*** Begin section ***

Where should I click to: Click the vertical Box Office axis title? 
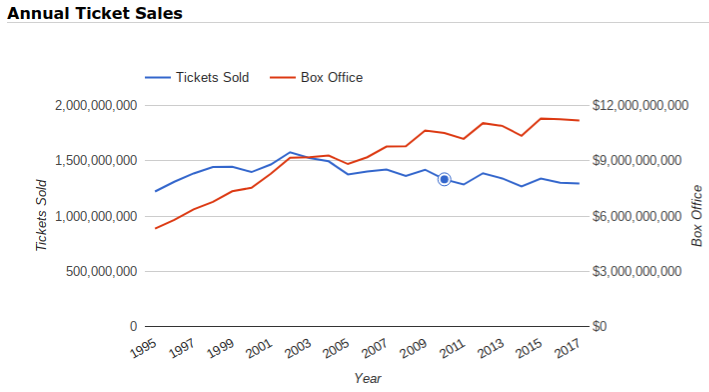click(697, 216)
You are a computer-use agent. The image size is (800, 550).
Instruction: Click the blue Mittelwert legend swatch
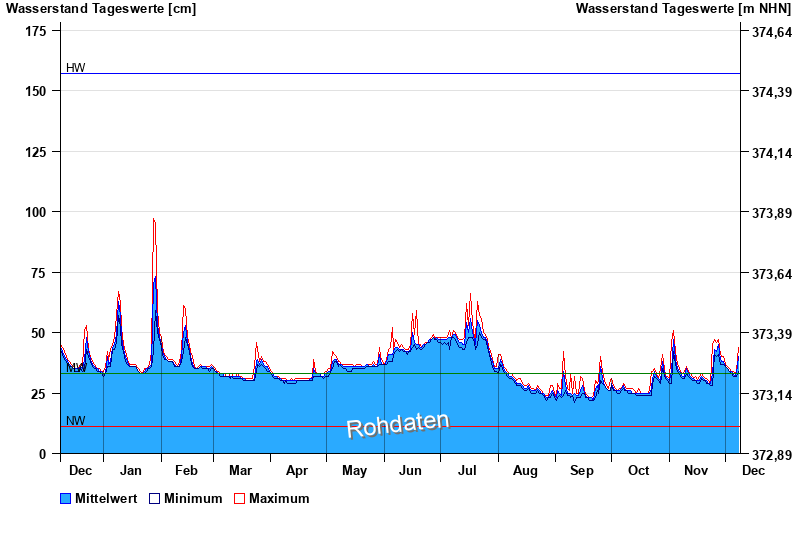point(66,498)
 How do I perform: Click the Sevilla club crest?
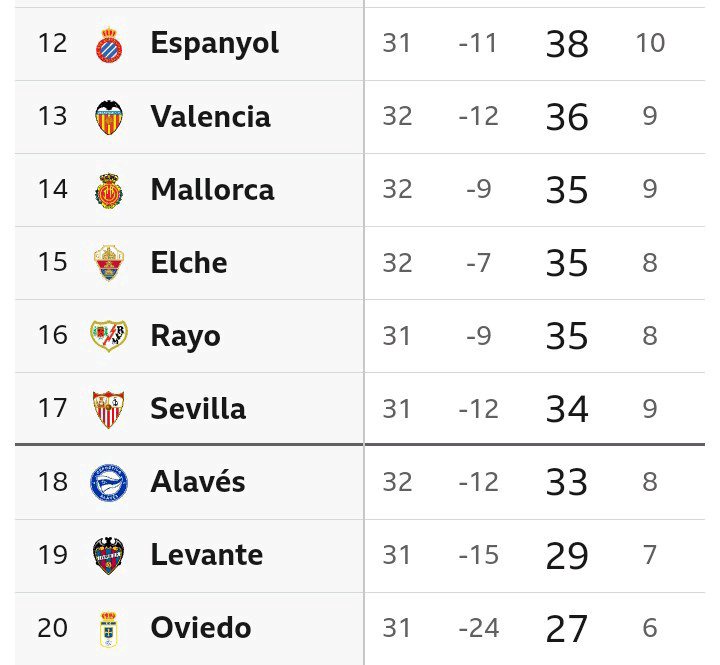108,409
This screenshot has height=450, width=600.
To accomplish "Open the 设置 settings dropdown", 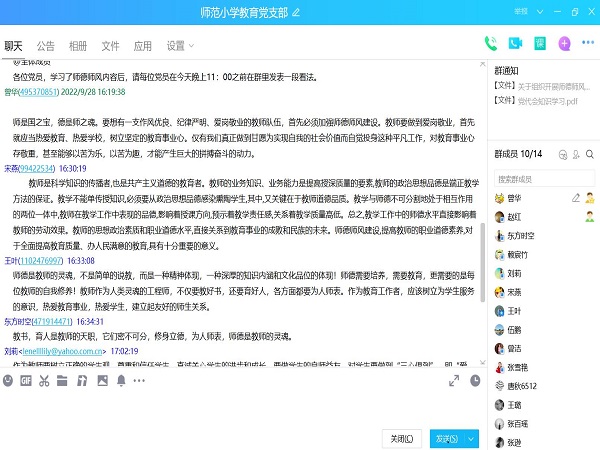I will click(180, 46).
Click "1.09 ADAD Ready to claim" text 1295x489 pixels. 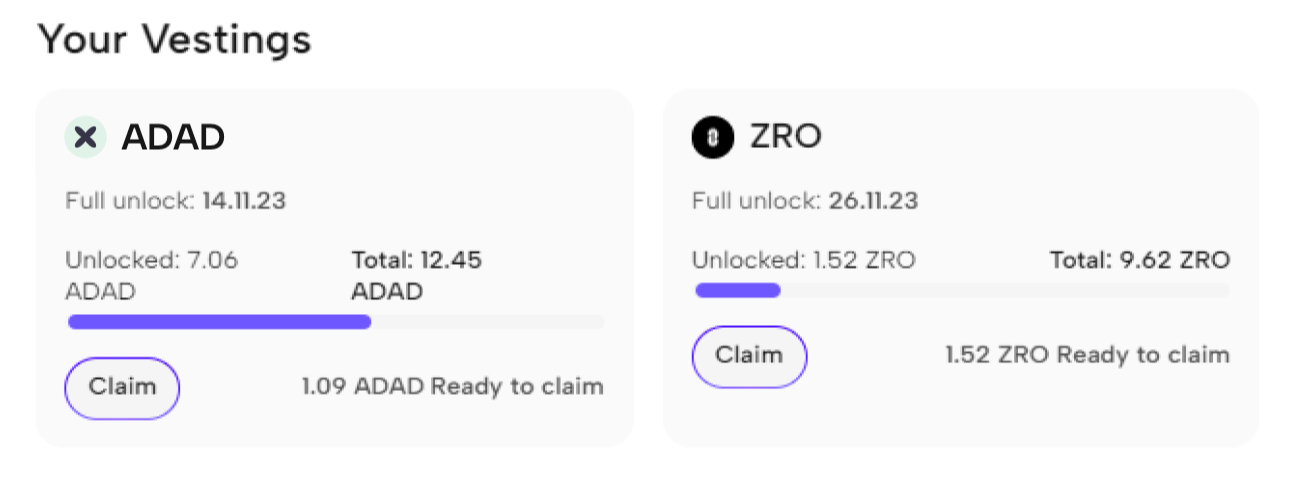tap(452, 387)
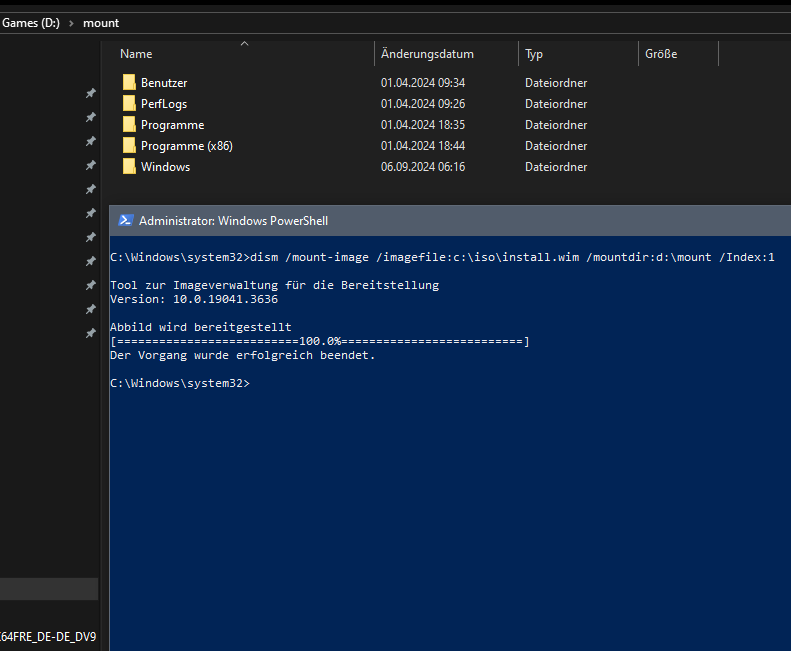Toggle the sort arrow above the Name column
This screenshot has width=791, height=651.
tap(244, 44)
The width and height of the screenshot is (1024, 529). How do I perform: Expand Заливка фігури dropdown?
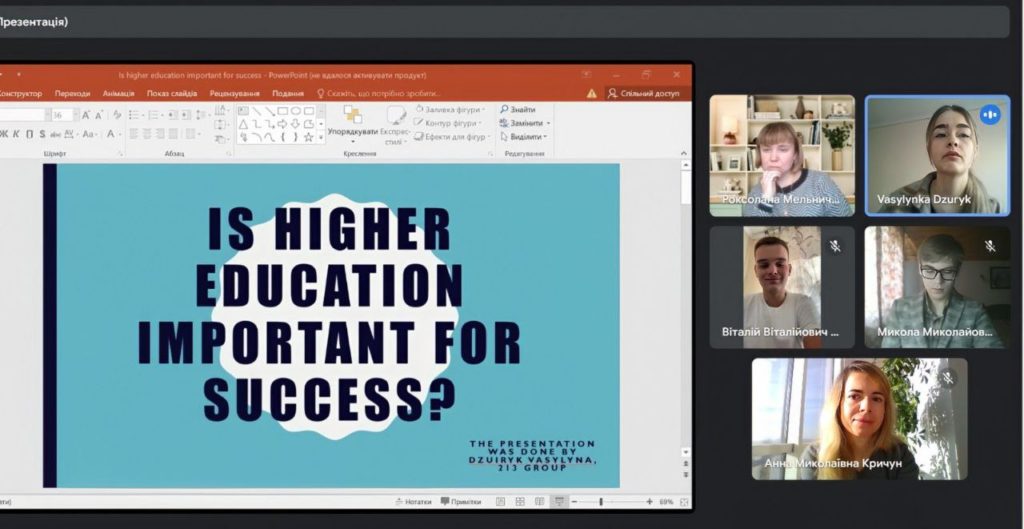450,110
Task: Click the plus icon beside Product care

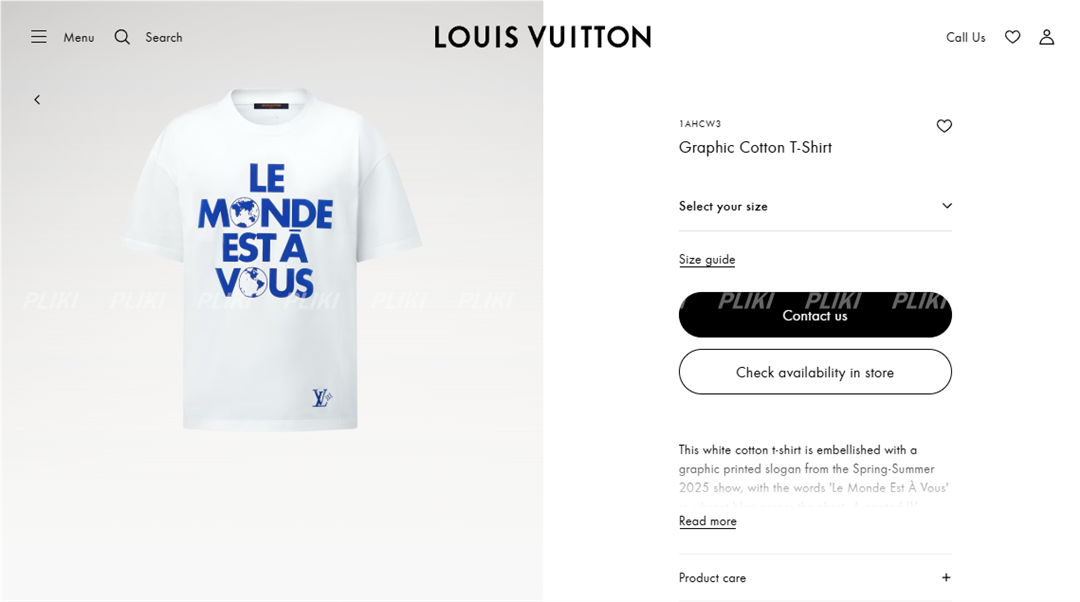Action: [946, 578]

*** End section ***

* YOUR OBJECTIVE
Please return, without any change, the lines from the line containing "The width and" through the last line of the entries, dropping the pictures.

* ANSWER SECTION
The width and height of the screenshot is (1024, 529). How do I perform: Expand Заливка фігури dropdown?
450,110
Task: Click the plus icon beside Product care

Action: [946, 578]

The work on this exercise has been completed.